§ DÉFIS:
[A] Recopiez fidèlement le passage de l'article sur Peter Sloly qui commence aux mots « Le témoignage de » et s'arrête après les mots « le gouvernement fédéral. ».
[B] Réécrivez uniquement les entrées allant de la ligne qui contient « The width and height of the screenshot is (1024, 586). » jusqu'à la dernière entrée incluse, en remplaçant « Instruction » par « Consigne » sans rien modifier d'autre.

(Ottawa) « Toutes les options sont sur la table. » C’est la réponse donnée par l’ex-chef de la police d’Ottawa, Peter Sloly, à la suggestion de recourir à l’armée canadienne pour déloger les manifestants du « convoi de la liberté », quatre jours après leur arrivée. Cette information provient de l’un des nombreux documents déposés à la Commission sur l’état d’urgence vendredi.

Il s’agit d’un compte rendu d’une réunion de planification avec celui qui dirigeait alors le Service de police d’Ottawa (SPO). Il est écrit que la chef adjointe, Patricia Ferguson, demande s’il serait « possible de faire appel à l’armée ou de déclarer l’état d’urgence ». Le chef Sloly lui répond que « toutes les options sont sur la table ». La police est alors complètement dépassée par les évènements.

Le témoignage de Peter Sloly à la Commission sur l’état d’urgence vendredi était attendu. C’est lui qui était en poste au moment de l’arrivée de milliers de camions dans la capitale fédérale. Il a démissionné le 15 février, au lendemain de la déclaration de l’état d’urgence par le gouvernement fédéral.

Dans un échange de textos entre la commissaire de la Gendarmerie royale du Canada, Brenda Lucki, et le commissaire de la Police provinciale de l’Ontario (PPO), Thomas Carrique, il est indiqué que le chef de la police d’Ottawa avait déjà perdu la confiance du gouvernement fédéral le 5 février.

« Entre toi et moi, seulement, GduC [le gouvernement du Canada] est en train de perdre/a déjà perdu confiance en le SPO, écrit-elle. Nous devons trouver une façon sécuritaire d’appliquer la loi. » Elle ajoute que si le gouvernement fédéral invoque la Loi sur les mesures d’urgence, le commissaire Carrique ou elle pourraient avoir à gérer la situation. « Pas quelque chose que je veux », souligne-t-elle.

§ DONNÉES DE L'EXERCICE:
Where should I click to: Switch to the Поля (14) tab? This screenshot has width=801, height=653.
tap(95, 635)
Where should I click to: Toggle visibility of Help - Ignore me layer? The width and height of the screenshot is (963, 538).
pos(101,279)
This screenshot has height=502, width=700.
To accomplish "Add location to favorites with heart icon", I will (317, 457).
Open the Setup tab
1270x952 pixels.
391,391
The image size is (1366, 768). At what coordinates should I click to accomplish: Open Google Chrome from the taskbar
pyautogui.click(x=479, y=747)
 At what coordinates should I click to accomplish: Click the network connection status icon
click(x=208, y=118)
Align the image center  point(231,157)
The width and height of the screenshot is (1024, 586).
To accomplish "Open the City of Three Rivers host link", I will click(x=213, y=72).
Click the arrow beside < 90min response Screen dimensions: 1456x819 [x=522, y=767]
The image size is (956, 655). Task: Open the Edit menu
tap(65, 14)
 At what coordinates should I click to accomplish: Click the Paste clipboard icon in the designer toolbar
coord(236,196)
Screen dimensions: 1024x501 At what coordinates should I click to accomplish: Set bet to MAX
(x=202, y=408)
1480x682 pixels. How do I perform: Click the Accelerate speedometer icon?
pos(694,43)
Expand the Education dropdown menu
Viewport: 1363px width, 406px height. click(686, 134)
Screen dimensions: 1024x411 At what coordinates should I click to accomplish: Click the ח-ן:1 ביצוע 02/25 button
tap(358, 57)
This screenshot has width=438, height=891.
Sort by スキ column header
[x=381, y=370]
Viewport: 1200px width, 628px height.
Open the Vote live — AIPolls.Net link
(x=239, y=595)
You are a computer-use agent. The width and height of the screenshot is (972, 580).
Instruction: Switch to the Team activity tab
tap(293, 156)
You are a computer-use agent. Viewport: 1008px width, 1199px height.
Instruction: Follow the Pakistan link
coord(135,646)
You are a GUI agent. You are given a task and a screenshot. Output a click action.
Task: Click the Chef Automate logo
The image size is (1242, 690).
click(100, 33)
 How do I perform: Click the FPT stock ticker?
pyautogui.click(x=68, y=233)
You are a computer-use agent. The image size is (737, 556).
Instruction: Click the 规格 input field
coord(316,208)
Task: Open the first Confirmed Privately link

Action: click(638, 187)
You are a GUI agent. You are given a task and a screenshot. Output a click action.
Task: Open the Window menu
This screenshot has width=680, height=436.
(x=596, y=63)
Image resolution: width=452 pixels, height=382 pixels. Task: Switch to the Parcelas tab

§ SOLUTIONS DES DÉFIS:
[A]
Le témoignage de Peter Sloly à la Commission sur l’état d’urgence vendredi était attendu. C’est lui qui était en poste au moment de l’arrivée de milliers de camions dans la capitale fédérale. Il a démissionné le 15 février, au lendemain de la déclaration de l’état d’urgence par le gouvernement fédéral.

[B]
The width and height of the screenshot is (1024, 586).
To accomplish "Open the City of Three Rivers host link", I will click(x=213, y=72).
Click the arrow beside < 90min response Screen dimensions: 1456x819 [x=522, y=767]
The image size is (956, 655). Task: Open the Edit menu
tap(65, 14)
 At what coordinates should I click to accomplish: Click the Paste clipboard icon in the designer toolbar
coord(236,196)
Screen dimensions: 1024x501 At what coordinates should I click to accomplish: Set bet to MAX
(x=202, y=408)
1480x682 pixels. How do I perform: Click the Accelerate speedometer icon?
pos(694,43)
Expand the Education dropdown menu
Viewport: 1363px width, 406px height. click(686, 134)
Screen dimensions: 1024x411 At what coordinates should I click to accomplish: Click the ח-ן:1 ביצוע 02/25 button
tap(358, 57)
This screenshot has width=438, height=891.
Sort by スキ column header
[x=381, y=370]
Viewport: 1200px width, 628px height.
Open the Vote live — AIPolls.Net link
(x=239, y=595)
You are a computer-use agent. The width and height of the screenshot is (972, 580).
Consigne: Switch to the Team activity tab
tap(293, 156)
You are a computer-use agent. Viewport: 1008px width, 1199px height.
Consigne: Follow the Pakistan link
coord(135,646)
You are a GUI agent. You are given a task and a screenshot. Output a click action.
Task: Click the Chef Automate logo
The image size is (1242, 690).
click(100, 33)
 How do I perform: Click the FPT stock ticker?
pyautogui.click(x=68, y=233)
You are a computer-use agent. The image size is (737, 556).
Consigne: Click the 规格 input field
coord(316,208)
Task: Open the first Confirmed Privately link

Action: click(638, 187)
You are a GUI agent. You are given a task and a screenshot. Output a click action.
Task: Open the Window menu
This screenshot has width=680, height=436.
(x=596, y=63)
Image resolution: width=452 pixels, height=382 pixels. Task: Switch to the Parcelas tab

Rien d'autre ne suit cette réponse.